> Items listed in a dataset
::::::::::

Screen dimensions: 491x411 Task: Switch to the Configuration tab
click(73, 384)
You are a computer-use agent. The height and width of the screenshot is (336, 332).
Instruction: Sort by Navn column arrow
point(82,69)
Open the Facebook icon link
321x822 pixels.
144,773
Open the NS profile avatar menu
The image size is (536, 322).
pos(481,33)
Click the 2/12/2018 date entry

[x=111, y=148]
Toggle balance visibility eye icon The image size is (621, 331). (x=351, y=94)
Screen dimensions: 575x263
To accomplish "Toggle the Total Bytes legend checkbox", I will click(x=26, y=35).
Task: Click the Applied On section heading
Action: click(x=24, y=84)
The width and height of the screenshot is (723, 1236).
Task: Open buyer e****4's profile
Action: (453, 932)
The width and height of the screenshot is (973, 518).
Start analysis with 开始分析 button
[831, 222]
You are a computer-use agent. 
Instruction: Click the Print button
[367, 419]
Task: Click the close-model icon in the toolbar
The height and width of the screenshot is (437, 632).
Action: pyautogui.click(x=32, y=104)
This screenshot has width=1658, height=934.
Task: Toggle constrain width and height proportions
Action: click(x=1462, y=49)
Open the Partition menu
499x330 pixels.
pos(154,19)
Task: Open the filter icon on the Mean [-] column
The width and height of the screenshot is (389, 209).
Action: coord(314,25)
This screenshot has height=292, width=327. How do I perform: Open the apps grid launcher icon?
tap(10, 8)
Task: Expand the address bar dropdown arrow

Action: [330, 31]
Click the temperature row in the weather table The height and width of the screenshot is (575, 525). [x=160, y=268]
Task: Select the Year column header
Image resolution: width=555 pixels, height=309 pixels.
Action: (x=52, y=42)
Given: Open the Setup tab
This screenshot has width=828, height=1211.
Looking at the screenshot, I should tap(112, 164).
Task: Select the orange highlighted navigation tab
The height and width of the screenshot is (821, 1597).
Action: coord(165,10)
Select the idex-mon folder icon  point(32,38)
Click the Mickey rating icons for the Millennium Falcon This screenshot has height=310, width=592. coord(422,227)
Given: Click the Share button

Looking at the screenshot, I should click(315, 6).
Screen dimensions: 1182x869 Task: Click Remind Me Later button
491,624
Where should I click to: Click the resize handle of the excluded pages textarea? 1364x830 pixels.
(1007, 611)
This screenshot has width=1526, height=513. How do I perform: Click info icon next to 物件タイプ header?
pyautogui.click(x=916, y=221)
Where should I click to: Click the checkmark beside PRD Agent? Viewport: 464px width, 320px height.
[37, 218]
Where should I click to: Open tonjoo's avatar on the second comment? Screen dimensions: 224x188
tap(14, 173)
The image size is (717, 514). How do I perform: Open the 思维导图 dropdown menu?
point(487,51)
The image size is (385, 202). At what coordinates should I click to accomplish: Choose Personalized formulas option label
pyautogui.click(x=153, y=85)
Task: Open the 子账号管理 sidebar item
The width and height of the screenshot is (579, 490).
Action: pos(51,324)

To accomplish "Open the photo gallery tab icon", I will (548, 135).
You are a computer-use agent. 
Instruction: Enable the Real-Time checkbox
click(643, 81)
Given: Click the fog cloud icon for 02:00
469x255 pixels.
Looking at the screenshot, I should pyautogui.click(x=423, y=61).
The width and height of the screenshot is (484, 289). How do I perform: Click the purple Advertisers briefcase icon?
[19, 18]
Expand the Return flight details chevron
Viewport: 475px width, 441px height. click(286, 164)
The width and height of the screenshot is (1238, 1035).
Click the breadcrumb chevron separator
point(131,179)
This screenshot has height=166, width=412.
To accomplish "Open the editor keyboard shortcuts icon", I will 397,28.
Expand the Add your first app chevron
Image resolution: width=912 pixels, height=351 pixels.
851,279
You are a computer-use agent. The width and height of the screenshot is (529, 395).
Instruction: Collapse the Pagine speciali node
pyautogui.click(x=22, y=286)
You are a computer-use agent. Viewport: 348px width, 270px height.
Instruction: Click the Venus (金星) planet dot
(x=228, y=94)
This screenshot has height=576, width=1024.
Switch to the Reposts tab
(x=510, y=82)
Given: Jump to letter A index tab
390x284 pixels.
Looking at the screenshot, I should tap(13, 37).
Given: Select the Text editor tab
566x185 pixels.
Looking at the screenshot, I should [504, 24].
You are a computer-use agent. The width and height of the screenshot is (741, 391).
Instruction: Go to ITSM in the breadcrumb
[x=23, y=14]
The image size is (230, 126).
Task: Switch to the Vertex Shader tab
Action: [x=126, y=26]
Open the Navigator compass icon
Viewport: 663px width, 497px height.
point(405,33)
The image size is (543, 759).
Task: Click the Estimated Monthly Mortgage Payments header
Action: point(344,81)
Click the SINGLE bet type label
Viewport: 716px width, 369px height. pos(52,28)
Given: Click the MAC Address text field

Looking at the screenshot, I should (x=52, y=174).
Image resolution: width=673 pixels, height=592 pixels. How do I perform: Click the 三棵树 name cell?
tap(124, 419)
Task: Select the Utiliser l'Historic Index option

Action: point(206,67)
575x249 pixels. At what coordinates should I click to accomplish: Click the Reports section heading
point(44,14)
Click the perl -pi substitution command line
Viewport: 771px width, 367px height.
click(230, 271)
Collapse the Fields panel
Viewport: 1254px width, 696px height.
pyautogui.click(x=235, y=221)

::::::::::

> Task details
Say, as a bare number, how many lines above contain the word "editor".

> Result for this task
2